This project is part of a larger monitoring system for air handlers, temperature and humidity sensors, air conditioners, and a steam boiler.
This specific project is for monitoring the temperatures in various parts of the building by using DS18B20s scattered through the hallways, and HTU21Ds in the tunnels. WiFi is used to communicate the data to a Raspberry Pi server running Mosuitto (mqtt), although these devices also use the modbus protocal over an RS485 connection (the tunnel part).
This projects device is an ESP8266 on a Wemos D1 mini board. It talks through the guest WiFi network to a master machine running Mosquitto. The ESP8266 is both a station and an AP, with the AP being used for configuration, status checks, and updates to the program firmware via OTA (Over The Air). It is only connected to the network as a station when it has information to send. That's typically at least twice an hour, usually 3 times an hour. The total time spent on the WiFi network is generally less than 30 seconds an hour.
Each ESP8266 is identified by its MAC address. That is what is used in the transmission of all data to the main server. The MAC is also used as the AP name when updates need to be done or the status needs to be manually pulled. In some physical locations, up to 3 of these devices can be connected to, thus the unique naming. There are no DIP switches or jumpers associated with these devices. The MAC address is unique enough, and eliminate the need to create any additional addressing.
Time is retrieved from a web page. NTP is not possible in this environment, as that port was blocked. All servers send the date and time in their headers anyway, so a simple get is all that is needed. Time is set as UTC, with the local time being checked during reporting or when something needs to happen at a specific time of day. It was easier for Daylight Savings issues to be handled this way.
This program scans for any DS18B20s it can find. If it finds any one, it will report all that it found. The serial number is unique for each DS18B20, and is used as the id for the location of the temperature of every DS18B20 it can find. All temperatures are sent as Celcius numbers, instead of Farhenheit, so as to be consistent across sensors. Up to 10 DS18B20s can be read by each device, which is more than they realistically can support due to wiring issues.
Because of the lengths of cable that have to be used, only 4 of the DS18B20s seem to work on one line. Adding the fifth tends to shut them all down, at least with this setup. Altogether, over multiple devices, about 3,000 feet of CAT-3 cable is used to connect to the DS18B20s, with 3 volts supplied to each device (not using parasite power, since we've got enough wire pairs).
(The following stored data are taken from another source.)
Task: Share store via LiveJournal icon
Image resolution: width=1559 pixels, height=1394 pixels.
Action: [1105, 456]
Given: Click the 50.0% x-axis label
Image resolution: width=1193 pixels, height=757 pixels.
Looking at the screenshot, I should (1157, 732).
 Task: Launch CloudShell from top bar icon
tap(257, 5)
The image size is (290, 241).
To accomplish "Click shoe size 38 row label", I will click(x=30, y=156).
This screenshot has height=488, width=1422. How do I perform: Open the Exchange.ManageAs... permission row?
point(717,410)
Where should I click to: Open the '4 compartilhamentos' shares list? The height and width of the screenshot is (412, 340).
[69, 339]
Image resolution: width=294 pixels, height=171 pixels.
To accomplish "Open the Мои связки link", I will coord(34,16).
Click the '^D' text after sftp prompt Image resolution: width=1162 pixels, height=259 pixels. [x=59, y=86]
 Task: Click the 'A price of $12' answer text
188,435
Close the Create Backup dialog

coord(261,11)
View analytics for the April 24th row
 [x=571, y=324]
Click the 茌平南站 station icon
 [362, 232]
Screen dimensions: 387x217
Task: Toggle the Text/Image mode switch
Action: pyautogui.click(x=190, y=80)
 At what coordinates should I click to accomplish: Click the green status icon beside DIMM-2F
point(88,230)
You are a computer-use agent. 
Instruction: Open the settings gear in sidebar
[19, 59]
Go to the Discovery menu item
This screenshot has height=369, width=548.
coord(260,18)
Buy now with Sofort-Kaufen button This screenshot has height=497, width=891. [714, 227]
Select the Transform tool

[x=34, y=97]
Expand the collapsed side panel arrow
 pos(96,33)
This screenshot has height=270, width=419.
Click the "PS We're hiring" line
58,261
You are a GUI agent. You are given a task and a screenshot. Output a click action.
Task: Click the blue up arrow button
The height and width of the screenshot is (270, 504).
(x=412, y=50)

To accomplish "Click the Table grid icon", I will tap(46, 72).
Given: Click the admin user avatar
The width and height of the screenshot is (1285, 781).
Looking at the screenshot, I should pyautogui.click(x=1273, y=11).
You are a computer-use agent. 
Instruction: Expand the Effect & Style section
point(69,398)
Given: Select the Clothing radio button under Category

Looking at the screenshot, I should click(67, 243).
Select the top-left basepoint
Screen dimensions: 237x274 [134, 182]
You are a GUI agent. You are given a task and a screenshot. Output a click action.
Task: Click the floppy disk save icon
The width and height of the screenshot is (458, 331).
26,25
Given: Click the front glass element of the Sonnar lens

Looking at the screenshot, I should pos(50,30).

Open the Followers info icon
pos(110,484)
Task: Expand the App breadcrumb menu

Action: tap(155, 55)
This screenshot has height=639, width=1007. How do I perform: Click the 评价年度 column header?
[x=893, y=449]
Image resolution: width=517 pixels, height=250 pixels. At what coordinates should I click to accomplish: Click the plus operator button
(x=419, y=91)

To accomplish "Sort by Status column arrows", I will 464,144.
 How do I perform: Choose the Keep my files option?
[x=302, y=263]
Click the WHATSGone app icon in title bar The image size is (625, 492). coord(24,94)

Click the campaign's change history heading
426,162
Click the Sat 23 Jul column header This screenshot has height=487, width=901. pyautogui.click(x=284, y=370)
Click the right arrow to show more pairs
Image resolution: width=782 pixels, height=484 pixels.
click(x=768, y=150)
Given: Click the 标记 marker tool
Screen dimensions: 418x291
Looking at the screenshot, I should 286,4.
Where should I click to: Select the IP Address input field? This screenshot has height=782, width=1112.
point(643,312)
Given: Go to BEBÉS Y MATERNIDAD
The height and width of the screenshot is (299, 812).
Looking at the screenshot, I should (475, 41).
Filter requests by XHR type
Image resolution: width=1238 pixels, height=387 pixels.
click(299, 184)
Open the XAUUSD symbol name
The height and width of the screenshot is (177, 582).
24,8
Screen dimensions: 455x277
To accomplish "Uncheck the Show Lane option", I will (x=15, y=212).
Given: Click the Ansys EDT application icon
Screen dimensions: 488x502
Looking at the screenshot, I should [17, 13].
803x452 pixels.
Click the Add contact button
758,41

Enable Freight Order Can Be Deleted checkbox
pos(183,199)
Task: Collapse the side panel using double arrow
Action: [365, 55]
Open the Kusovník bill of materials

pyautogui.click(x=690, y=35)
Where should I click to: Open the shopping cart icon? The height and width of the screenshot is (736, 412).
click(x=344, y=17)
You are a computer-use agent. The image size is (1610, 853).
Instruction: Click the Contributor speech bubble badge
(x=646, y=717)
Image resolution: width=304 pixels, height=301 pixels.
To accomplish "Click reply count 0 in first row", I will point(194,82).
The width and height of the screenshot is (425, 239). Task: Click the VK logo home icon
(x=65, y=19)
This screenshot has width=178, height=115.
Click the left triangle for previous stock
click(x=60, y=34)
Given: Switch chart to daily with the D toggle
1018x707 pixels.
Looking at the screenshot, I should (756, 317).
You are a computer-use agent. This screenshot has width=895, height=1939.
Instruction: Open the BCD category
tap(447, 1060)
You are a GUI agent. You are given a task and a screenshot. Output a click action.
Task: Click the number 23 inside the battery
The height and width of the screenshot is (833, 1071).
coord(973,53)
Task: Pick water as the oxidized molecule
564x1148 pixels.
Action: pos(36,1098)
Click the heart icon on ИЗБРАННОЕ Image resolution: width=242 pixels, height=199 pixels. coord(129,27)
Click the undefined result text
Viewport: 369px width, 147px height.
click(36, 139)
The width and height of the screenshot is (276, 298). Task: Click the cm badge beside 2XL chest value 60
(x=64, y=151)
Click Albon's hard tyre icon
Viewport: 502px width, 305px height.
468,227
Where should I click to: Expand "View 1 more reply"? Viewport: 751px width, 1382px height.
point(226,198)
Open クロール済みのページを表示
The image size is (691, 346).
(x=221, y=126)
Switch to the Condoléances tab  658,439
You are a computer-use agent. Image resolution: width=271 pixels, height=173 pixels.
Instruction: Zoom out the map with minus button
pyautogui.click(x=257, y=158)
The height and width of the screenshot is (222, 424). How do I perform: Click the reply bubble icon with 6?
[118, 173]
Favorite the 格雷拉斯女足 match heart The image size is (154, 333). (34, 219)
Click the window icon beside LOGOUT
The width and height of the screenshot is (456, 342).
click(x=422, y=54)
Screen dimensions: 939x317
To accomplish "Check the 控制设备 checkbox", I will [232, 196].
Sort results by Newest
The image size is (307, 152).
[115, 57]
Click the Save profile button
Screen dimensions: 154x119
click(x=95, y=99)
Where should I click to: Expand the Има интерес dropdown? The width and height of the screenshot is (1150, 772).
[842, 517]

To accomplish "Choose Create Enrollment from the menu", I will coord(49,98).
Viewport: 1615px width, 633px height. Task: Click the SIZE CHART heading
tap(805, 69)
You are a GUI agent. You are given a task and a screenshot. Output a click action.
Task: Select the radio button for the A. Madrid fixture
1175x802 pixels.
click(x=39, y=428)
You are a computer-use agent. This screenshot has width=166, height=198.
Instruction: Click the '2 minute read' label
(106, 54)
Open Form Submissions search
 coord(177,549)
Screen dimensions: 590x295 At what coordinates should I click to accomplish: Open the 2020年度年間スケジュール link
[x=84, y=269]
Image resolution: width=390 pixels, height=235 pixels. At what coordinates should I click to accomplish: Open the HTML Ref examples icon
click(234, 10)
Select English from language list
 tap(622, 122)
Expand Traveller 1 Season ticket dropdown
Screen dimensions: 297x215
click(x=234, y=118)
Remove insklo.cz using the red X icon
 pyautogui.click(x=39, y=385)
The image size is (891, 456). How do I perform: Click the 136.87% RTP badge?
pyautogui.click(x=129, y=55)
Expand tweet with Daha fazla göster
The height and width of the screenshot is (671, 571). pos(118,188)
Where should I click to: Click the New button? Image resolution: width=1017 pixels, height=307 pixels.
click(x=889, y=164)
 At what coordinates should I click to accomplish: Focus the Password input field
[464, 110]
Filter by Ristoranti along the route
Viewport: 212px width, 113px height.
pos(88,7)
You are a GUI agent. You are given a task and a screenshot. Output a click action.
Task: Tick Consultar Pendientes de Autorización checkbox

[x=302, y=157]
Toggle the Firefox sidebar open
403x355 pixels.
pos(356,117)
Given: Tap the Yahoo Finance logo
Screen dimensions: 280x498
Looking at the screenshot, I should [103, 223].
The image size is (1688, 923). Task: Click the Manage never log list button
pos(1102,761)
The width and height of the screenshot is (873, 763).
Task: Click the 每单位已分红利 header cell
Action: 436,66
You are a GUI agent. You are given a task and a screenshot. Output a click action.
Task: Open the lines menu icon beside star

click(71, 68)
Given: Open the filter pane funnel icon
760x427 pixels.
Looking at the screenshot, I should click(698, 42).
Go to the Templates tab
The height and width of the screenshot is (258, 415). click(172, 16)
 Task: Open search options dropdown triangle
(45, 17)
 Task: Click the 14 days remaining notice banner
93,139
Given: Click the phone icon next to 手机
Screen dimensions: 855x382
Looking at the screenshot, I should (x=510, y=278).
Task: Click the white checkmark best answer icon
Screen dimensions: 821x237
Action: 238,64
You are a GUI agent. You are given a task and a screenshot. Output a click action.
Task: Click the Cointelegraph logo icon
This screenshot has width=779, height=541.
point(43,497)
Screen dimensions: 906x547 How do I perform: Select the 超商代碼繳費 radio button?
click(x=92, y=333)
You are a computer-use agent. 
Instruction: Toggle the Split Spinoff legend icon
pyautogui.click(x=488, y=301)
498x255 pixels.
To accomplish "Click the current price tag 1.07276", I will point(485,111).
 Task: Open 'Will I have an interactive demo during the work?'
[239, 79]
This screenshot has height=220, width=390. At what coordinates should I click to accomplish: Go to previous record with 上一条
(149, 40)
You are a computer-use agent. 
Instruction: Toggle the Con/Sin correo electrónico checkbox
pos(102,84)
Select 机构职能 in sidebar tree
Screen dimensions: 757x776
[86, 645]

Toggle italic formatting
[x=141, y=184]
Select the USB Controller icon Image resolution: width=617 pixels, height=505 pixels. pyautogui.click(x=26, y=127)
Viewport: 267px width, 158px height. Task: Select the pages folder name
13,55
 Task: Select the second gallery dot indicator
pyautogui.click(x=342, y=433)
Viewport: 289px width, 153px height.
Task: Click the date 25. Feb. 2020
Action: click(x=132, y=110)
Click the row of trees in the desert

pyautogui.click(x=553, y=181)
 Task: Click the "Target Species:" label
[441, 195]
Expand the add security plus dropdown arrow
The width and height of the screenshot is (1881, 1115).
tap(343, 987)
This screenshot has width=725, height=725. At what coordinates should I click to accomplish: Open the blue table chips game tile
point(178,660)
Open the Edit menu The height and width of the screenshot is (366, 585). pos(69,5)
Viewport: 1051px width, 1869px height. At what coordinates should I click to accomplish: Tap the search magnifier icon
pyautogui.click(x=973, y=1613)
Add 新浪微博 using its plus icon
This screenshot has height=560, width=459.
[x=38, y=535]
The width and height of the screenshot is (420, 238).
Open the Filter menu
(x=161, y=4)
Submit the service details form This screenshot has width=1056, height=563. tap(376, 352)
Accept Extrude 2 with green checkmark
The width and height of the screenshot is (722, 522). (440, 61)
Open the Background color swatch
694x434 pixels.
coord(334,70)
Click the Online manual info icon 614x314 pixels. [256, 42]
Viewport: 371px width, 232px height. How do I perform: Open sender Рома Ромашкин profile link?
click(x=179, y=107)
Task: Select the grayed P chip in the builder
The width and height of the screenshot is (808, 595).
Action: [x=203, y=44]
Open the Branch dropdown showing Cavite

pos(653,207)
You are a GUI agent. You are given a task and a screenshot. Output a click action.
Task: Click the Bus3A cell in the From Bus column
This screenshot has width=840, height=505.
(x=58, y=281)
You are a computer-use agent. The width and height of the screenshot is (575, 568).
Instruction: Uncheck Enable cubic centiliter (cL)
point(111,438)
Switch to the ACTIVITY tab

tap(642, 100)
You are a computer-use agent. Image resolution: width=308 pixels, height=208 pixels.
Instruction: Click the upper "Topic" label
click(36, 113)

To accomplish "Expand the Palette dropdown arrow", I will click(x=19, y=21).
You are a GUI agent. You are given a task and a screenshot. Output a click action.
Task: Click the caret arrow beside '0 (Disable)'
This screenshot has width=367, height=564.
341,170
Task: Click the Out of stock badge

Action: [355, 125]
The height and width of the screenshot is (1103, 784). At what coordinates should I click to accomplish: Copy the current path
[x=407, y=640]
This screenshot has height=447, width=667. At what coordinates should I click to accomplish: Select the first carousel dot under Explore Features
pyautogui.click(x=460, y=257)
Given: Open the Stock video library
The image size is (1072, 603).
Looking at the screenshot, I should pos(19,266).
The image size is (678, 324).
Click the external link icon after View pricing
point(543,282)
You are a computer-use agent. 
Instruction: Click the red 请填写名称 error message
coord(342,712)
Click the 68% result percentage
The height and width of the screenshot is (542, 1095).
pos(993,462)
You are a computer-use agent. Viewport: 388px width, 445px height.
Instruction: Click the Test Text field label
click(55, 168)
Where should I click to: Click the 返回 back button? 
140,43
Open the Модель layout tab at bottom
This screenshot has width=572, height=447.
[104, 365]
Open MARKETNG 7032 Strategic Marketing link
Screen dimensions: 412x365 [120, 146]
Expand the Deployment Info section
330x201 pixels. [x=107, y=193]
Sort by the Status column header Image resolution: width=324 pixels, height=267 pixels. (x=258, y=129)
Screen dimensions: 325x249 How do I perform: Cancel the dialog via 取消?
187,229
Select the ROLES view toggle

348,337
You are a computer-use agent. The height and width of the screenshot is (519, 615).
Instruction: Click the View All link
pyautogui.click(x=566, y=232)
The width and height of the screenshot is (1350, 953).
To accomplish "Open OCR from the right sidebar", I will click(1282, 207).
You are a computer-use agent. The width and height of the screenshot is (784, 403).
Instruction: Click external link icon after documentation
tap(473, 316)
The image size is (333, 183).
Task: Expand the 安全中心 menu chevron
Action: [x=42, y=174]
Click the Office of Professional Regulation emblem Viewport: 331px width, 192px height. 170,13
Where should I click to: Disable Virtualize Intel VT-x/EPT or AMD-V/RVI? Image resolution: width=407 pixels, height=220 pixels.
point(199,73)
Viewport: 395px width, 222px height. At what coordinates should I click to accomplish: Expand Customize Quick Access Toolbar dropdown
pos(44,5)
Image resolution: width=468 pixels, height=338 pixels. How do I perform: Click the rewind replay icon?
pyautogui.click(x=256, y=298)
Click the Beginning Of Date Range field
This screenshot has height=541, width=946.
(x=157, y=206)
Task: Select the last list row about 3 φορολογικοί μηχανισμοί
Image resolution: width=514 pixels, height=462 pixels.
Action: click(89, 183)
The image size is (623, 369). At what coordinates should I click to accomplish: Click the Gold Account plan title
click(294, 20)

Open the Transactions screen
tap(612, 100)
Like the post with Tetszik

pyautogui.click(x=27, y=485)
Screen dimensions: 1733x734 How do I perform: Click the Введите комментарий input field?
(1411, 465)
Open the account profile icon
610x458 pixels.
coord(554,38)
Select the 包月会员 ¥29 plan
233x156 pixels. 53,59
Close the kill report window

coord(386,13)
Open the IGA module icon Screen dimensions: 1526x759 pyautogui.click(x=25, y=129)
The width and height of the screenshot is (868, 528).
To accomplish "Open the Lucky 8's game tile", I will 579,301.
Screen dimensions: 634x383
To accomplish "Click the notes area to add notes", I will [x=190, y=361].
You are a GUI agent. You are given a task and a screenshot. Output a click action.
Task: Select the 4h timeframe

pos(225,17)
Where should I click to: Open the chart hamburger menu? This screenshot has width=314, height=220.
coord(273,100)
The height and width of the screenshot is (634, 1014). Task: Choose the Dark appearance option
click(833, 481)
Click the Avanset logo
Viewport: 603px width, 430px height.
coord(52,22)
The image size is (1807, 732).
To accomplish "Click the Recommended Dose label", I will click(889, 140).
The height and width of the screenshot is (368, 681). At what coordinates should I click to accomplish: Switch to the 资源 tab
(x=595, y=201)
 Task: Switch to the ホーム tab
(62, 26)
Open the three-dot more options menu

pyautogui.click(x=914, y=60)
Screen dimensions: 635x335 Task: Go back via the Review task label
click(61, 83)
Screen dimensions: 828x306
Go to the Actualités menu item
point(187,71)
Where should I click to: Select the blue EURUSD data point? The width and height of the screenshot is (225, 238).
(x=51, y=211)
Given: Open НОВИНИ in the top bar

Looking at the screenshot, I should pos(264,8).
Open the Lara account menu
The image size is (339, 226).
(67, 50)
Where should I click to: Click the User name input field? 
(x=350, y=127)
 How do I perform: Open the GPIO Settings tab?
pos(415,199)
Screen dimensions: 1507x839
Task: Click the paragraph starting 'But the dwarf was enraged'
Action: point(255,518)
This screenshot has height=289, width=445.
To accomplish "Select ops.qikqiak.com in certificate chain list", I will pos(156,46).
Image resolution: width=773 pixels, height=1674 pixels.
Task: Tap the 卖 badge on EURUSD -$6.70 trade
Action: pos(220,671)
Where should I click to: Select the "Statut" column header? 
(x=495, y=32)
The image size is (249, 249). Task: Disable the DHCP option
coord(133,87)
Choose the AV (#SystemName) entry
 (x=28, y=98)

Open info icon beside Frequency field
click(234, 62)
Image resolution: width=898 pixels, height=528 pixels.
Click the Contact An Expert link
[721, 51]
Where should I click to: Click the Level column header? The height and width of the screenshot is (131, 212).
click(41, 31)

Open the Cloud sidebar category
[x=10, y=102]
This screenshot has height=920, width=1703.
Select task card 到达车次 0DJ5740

The modbus part of this program allows it to connect to devices in the tunnels where WiFi won't reach. In effect, it acts as a forwarder of the date to the main system. RS485 is used, and up to 10 devices are scanned for responses. If a device responds, it's there. If not, then the assumpumption is that there is nothing with that address connected. A subset of the standard modbus protocol is used, limited to reading the registers from each tunnel device.
Arduino was used to create the program, compile it, and distribute it to about ten of the ESP8266 chips. The full details about the Arduino environment are described in the program header. It was just easier this way.
Anyone can use these programs however they wish. These are designs that are being used every day in a nursing home. Much of the code came from other examples that people have on GitHub or in Arduino.